MANO LIBERA
La Sicilia dell’eterno presente non rispetta passato e futuro
MA LA SICILIA ce l’ha, un futuro? Che abbia un passato è straordinario e fuori discussione: basti via via ricordare i graffiti paleolitici alle grotte dell’Addaura, le rovine fenicie di Mozia, i templi greci di Agrigento, la Villa romana a Piazza Armerina, la Cuba bizantina di Santa Domenica a Castiglione, la chiesa di san Giovanni degli Eremiti che ricorda architetture islamiche, la Cappella Palatina a Palazzo dei Normanni, la spagnoleggiante Porta Uzeda a Catania, la Casina Cinese lasciata dai Savoia… Nessuno ha i ricordi del passato della Sicilia. Ma il futuro? Certo, a leggere l’ultimo rapporto della Banca d’Italia di un paio di settimane fa, dove si dice che i nuclei familiari nei quali nessuno dei componenti, padre, madre, figli ha un lavoro rappresentano il 29,8% cioè un terzo del totale e «sono il doppio rispetto al resto d’Italia», è difficile parlare di «futuro». Men che meno se l’unica prospettiva fosse il sognato «reddito di cittadinanza». Un futuro senza futuro. Al proposito, meritano una riflessione le parole di Leoluca Orlando per il libro di Alterazioni Video e Fosbury Architecture Incompiuto. Dove il sindaco di Palermo, che anche i nemici riconoscono essere uomo di buone letture, scrive parlando delle opere incompiute siciliane: «Noi siamo in una terra nella quale la lingua di riferimento, il dialetto di riferimento non conosce il tempo futuro, la Sicilia non conosce il futuro. Noi diciamo: “Io tra un anno vado a Roma”. Non “io andrò a Roma” ma “io vado a Roma”: non c’è il verbo futuro nel dialetto siciliano. E questo significa che questa terra ha vissuto con una grande maledizione, quella dell’eterno presente, senza memoria del passato, senza speranza di futuro». «Quindi anche le opere pubbliche», insiste, «si facevano alla giornata. Come fai ad avere l’idea del valore etico dell’opera compiuta se nella lingua con cui parli non hai la forma verbale del futuro, e quindi tutto è legato al qui e ora? Se io vivo di eterno presente, non ho memoria del passato, non ho speranza di futuro. Se io vivo di eterno presente, una piccola sconfitta diventa la morte, una piccola vittoria diventa il trionfo. Se invece ho rispetto del tempo, posso anche immaginare che la sconfitta di oggi possa essere la premessa per la vittoria di domani. Chi vive l’eterno presente lascia le opere incompiute. Chi vive l’eterno presente diventa incoerente, perché pur di non morire, pur di non perdere si consegna al vincitore».

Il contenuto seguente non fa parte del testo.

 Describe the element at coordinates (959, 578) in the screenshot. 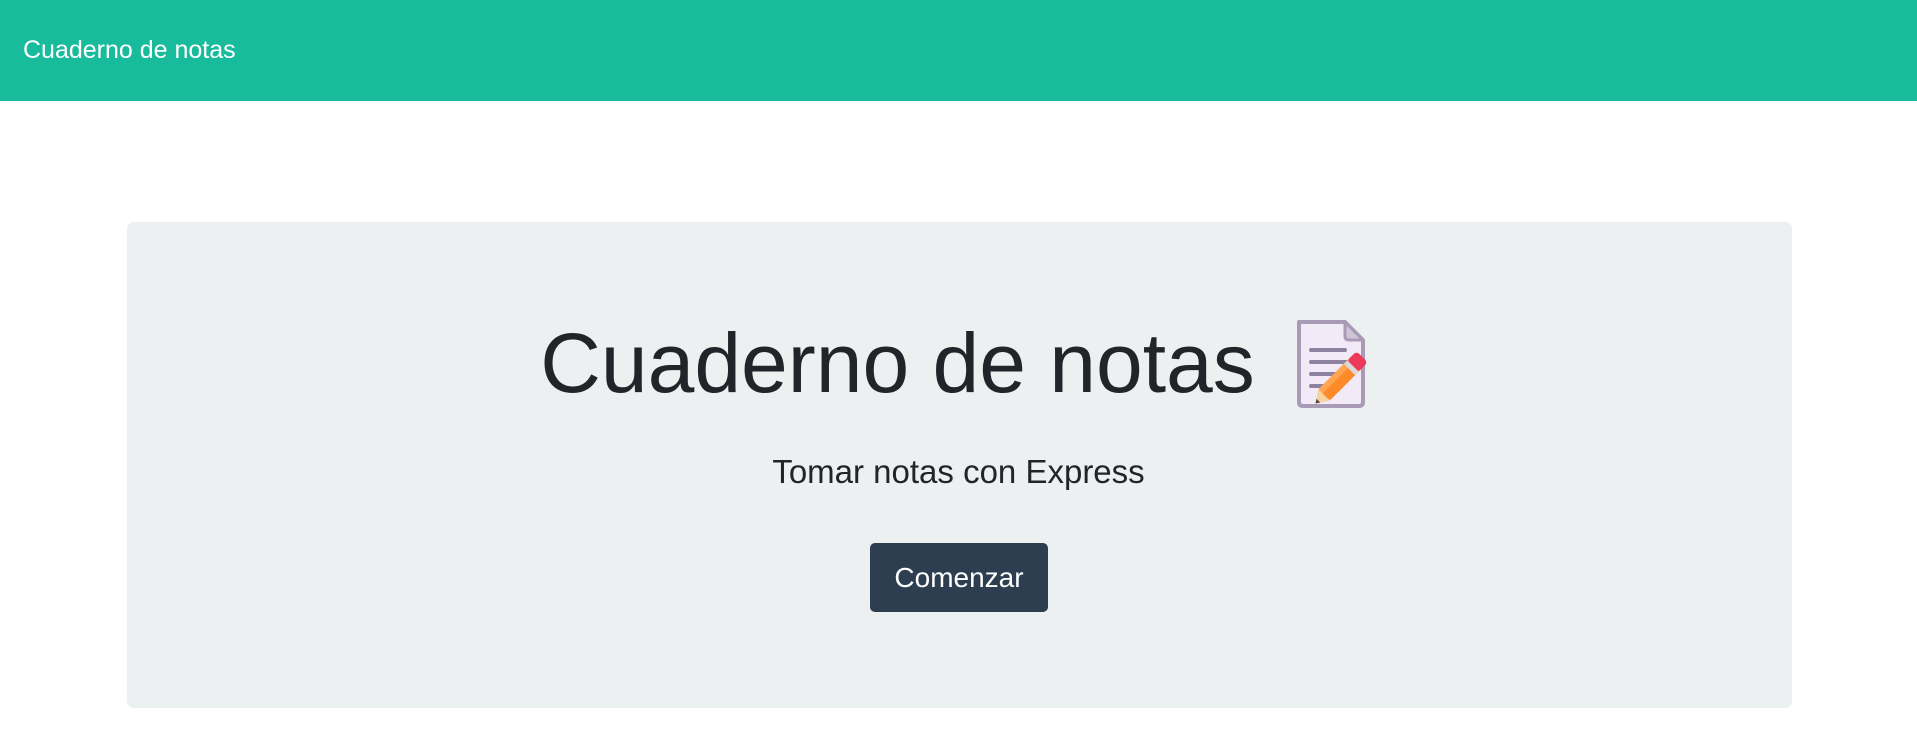

I see `start-button: Comenzar` at that location.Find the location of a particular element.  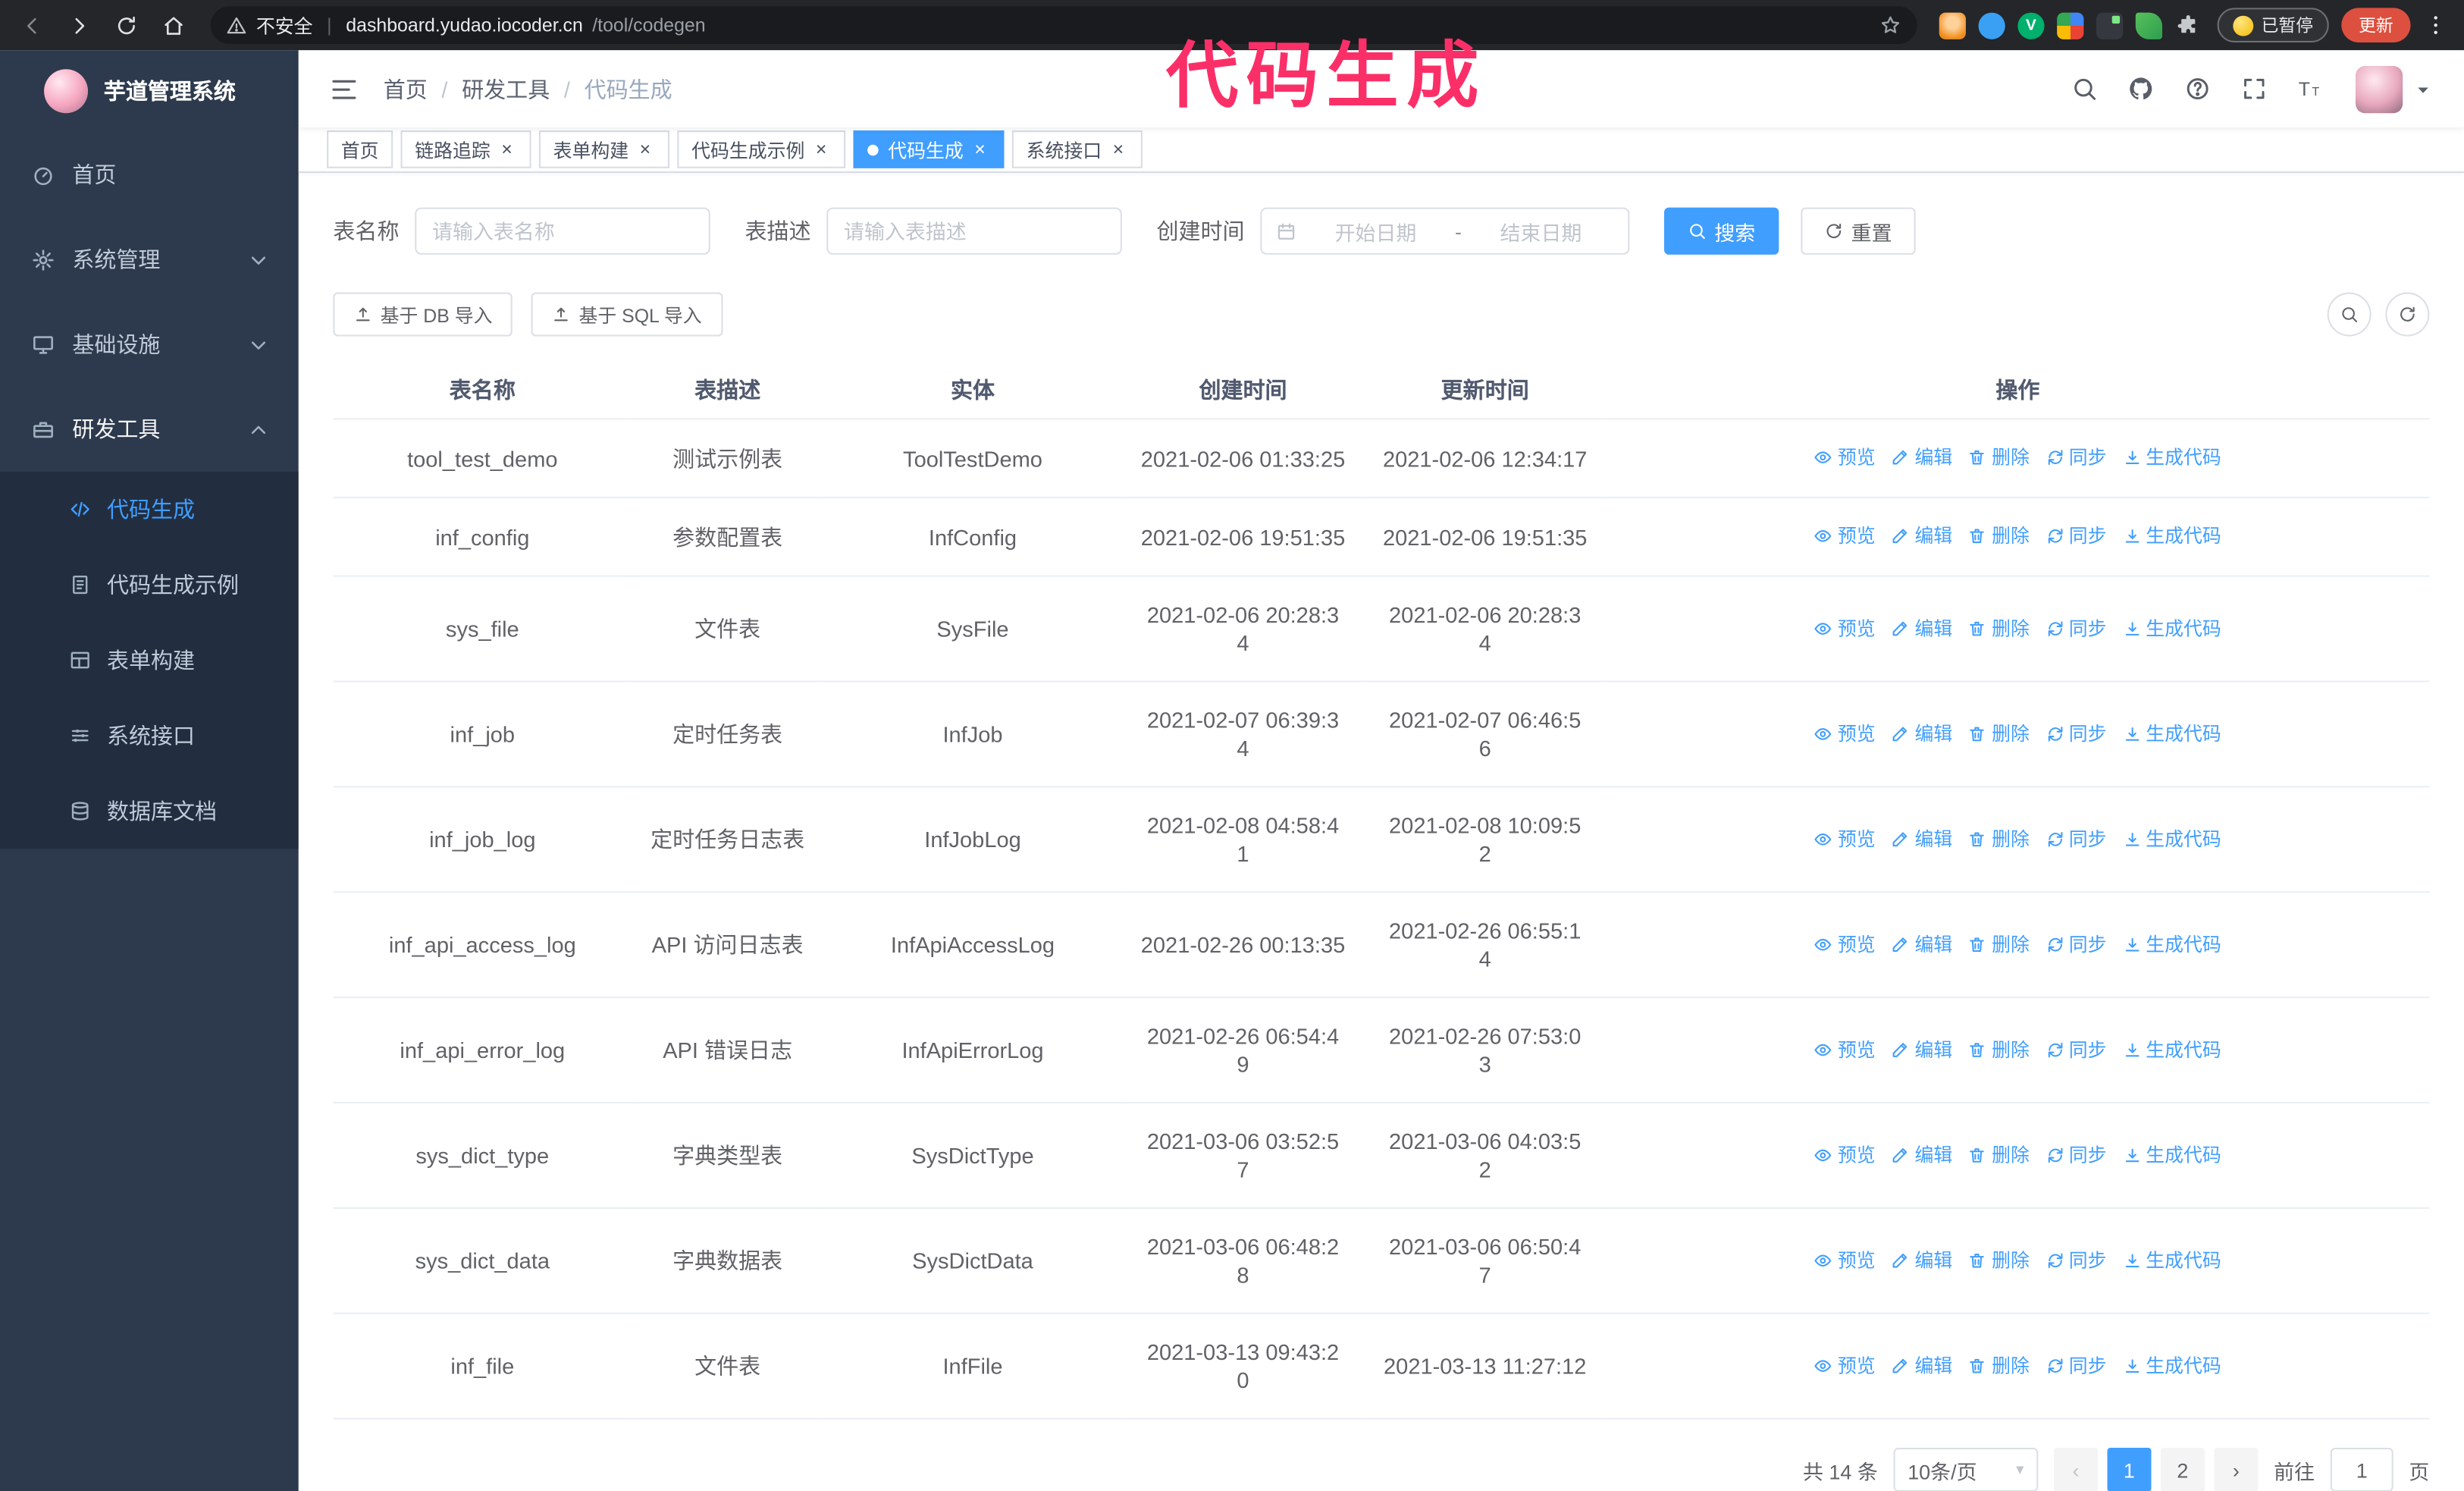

UNA VISIONE CUPA. Pessimista: «In questa terra di Sicilia la vera corruzione non si fa costruendo le opere, si fa progettando. I progettisti sono diventati i mega collettori di tangenti». Progetti senza futuro: «Io credo che il cammino della Sicilia dal dopoguerra in poi sia stato un cammino di condanna all’eterno presente, di condanna alle opere rimaste incompiute: come fai ad avere un progetto se non hai rispetto del tempo?» E come puoi avere un futuro se non rispetti il passato?